YOUR ASSIGNMENT: Answer with the exact lines of the following material from the one containing "Switch to Все игры tab" through the one containing "Go to the next", both end lines included.

MATERIAL SUPPLIED:
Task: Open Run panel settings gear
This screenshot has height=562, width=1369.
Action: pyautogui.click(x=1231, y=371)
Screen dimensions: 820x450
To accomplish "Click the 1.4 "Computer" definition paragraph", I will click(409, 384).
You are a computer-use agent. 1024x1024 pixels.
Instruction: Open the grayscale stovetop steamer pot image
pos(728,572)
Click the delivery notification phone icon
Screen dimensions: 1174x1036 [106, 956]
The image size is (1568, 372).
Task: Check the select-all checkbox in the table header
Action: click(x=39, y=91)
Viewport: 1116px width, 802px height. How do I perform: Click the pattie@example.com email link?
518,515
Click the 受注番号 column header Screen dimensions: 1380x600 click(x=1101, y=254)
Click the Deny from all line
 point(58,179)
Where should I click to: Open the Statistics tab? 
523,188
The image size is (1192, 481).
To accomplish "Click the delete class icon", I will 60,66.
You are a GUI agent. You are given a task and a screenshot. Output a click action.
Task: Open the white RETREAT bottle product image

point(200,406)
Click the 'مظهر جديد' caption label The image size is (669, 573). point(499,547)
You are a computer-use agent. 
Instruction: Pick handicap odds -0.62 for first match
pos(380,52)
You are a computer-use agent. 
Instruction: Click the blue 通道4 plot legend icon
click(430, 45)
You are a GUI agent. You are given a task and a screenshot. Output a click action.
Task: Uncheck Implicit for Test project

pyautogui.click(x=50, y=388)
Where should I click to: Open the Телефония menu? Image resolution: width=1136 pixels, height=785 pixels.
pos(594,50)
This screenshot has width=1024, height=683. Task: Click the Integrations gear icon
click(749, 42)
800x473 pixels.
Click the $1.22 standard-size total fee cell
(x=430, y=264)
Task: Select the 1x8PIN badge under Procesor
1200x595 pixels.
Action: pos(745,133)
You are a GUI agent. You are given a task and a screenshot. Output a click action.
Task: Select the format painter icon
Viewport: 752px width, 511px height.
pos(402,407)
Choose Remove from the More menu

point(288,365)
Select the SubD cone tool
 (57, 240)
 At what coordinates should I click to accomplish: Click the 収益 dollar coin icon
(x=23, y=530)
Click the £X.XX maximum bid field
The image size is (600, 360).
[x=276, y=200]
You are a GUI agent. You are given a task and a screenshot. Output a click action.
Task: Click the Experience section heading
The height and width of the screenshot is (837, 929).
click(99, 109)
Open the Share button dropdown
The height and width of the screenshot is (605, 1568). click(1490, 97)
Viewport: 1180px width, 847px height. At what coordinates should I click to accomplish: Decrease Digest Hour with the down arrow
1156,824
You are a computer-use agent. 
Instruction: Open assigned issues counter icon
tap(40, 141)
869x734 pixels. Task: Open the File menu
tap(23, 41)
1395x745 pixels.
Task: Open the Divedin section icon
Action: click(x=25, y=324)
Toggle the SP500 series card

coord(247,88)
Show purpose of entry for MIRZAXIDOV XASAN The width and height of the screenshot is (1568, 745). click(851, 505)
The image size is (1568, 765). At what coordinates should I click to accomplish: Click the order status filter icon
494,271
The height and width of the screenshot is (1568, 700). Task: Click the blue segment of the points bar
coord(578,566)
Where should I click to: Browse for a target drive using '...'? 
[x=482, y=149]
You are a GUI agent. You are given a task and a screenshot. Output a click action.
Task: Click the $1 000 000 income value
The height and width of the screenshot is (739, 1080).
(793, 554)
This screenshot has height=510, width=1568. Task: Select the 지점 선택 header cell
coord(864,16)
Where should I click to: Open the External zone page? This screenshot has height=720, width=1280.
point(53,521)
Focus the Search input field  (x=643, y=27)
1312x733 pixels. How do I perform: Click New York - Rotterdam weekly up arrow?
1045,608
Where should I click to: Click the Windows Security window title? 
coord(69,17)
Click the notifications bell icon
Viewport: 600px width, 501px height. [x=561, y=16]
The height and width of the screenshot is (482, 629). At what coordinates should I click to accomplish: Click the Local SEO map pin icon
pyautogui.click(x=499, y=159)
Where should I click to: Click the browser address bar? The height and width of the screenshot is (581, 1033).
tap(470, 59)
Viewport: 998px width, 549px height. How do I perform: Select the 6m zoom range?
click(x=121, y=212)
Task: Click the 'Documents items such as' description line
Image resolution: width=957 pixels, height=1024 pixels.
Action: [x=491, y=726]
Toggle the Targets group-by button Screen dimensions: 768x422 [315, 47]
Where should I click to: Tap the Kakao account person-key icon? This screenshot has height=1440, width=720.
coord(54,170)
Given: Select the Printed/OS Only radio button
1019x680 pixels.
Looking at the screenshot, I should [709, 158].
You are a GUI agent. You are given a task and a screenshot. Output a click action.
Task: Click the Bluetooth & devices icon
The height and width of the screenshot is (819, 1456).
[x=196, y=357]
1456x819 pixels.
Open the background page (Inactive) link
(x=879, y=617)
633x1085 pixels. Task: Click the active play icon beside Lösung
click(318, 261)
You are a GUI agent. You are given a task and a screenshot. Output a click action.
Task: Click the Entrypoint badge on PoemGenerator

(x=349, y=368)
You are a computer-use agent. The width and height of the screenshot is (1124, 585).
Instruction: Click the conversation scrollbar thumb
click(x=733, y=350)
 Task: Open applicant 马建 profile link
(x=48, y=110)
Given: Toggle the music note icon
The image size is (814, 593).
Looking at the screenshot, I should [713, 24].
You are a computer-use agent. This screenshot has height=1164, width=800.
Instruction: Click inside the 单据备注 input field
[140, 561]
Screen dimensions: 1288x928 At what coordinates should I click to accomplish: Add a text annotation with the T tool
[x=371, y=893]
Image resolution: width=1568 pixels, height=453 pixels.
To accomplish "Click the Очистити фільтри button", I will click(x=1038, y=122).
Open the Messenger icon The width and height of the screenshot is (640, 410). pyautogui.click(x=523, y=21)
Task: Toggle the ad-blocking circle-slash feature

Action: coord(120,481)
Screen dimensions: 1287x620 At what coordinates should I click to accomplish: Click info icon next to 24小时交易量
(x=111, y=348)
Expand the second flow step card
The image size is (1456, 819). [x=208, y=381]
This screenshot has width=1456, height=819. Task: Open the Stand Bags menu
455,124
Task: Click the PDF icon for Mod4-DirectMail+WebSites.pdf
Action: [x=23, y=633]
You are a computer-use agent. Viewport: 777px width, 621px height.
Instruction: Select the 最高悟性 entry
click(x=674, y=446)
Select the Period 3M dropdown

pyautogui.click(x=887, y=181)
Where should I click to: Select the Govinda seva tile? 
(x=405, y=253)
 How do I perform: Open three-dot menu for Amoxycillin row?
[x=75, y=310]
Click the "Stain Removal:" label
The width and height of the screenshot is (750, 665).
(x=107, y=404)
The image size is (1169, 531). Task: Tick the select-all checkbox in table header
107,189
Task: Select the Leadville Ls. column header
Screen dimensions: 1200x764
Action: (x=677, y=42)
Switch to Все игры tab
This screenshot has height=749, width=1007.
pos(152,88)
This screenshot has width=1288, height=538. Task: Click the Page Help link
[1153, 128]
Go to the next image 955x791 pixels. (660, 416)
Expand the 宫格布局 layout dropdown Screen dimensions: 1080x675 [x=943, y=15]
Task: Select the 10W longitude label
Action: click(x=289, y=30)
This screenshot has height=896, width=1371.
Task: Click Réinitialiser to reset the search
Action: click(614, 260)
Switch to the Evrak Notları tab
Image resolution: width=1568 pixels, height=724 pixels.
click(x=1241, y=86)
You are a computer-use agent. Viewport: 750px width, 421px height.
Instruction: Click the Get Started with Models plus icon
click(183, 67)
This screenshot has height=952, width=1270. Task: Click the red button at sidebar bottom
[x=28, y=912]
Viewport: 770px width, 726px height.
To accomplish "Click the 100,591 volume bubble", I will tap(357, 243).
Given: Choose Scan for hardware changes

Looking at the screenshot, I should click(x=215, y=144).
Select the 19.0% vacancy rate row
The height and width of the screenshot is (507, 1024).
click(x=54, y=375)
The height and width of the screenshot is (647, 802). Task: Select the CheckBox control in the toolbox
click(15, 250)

RESULT:
Switch to Все игры tab
This screenshot has height=749, width=1007.
pos(152,88)
This screenshot has width=1288, height=538. Task: Click the Page Help link
[1153, 128]
Go to the next image 955x791 pixels. (660, 416)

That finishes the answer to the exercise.